A more important question to ask is why you feel that you want to date interracially and what feelings kept you from doing so before? My mother is 100% African-American and my father is 1/2 Black Jamaican and 1/2 East Indian. I do see that in many African-American families, there is a pressure to stay strong culturally. African-Americans have had such a terrible history with institutionalized racism and superiority/inferiority issues; you can't deny the pain that many African-Americans see when one of their own goes to the "other side". I've seen this first-hand...although it doesn't affect me too much directly (my Father has always attracted and dated women from all backgrounds...probably because of his "confusing" ethnic looks). If you also have this notion of trying to "fit in" your White significant other into your sphere as a Black American (does that make any sense?), you may be in for a disappointment.

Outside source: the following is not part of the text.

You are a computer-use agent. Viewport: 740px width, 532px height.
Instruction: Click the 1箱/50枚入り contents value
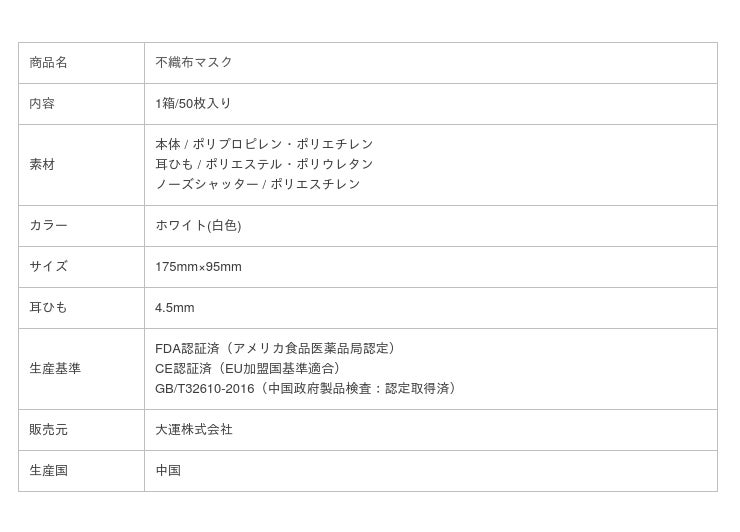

Let's say when you meet a non-Black significant other...you have straight hair (in all honesty, I know very, VERY few White people who understand the relationship most Black women have with their hair). Then you want to start going natural...rather it be an Afro or dreadlocks or something. Anyway, your appearance is probably going to change quite a bit. If the non-Black man comments that he liked your straight-hair better....well, that could be taken as, "oh, he doesn't appreciate natural African beauty" and you can end up getting offended. Meanwhile, if a Black man said this, it may be seen more so as just a preference one way or the other. Regardless of what the true intentions were....the "kicker" is in how you feel in the end.

So basically if you really feel that you can bond with someone; that they can be your best friend....you should date them and give it a go. Something as trivial as race should not stop you. However, if it's just like, "Oh I want to see what type X men are like to date" (and I'm not saying the original poster is like that...), then it kind of cheapens the whole experience. One the biggest turn offs to me is when a non-Black man comes with that, "Oh, I was always curious as to what it would be like to "be" (whatever THAT means) with a Black woman." People who say that don't see me as a person; they just see an appearance. And we all much, much more than that!
I didn't intend to sound clinical. I must admit that I am pretty hyper-educated, lol! That might be the reason for the "clinical" questions. I agree that what matters most is compatibility with someone.

I was raised in white areas and find that I don't have much in common with blacks, even suburban ones (ones from black suburbs). I have dated non-black men before, so that does not bother me at all! I just wanted to know what it was like in ATL. BTW, still thinking about moving there!